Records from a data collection
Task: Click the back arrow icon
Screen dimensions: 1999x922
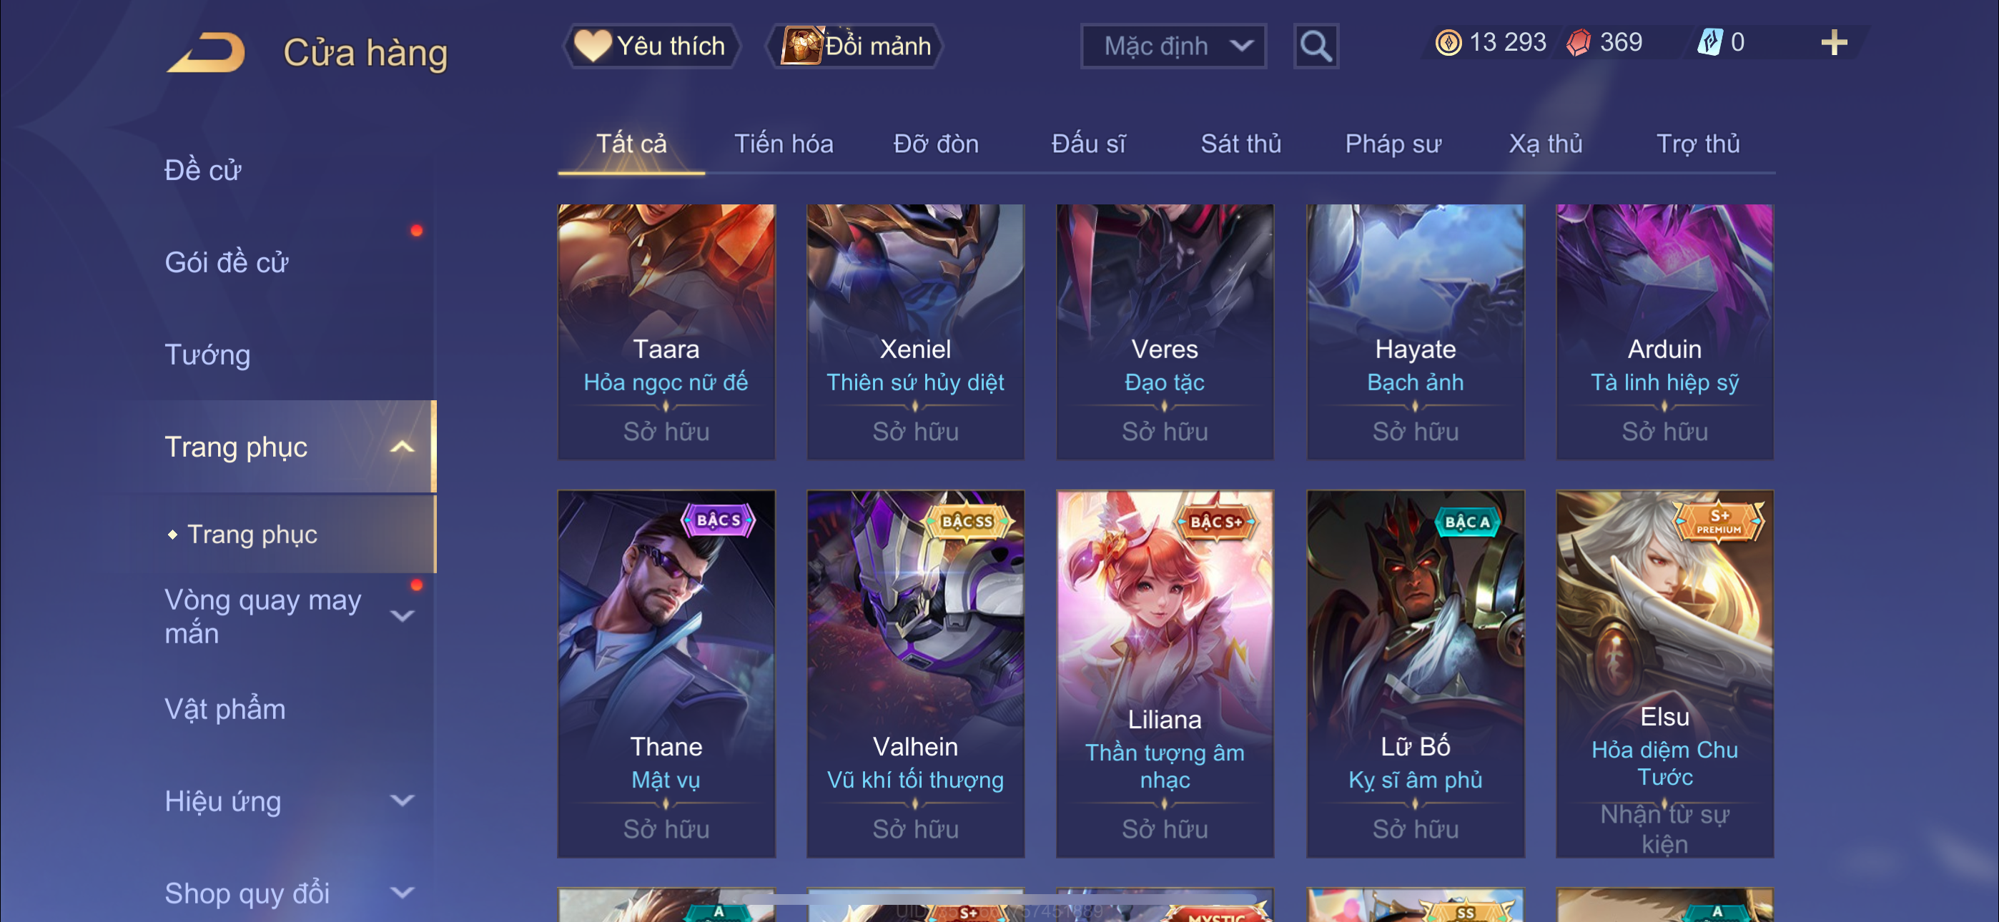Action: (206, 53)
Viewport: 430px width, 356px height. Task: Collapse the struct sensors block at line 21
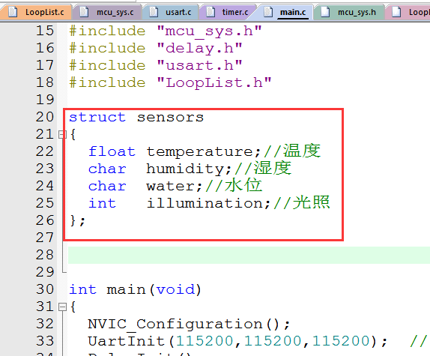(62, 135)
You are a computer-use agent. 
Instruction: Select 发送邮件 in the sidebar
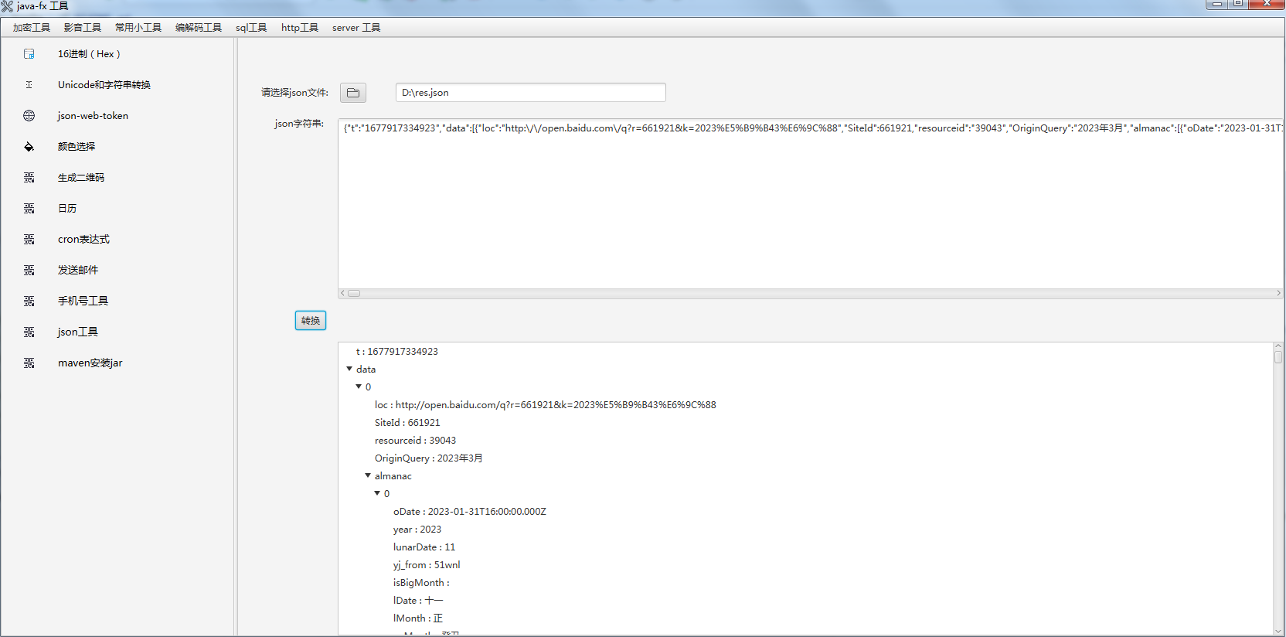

WHAT THIS TASK INVOLVES
Return each record as written, minus its images.

RESULT OF THIS EXERCISE
Task: Click the back arrow icon
Screen dimensions: 1999x922
Action: (206, 53)
Viewport: 430px width, 356px height. Task: Collapse the struct sensors block at line 21
(62, 135)
You are a computer-use agent. 
Instruction: Select 发送邮件 in the sidebar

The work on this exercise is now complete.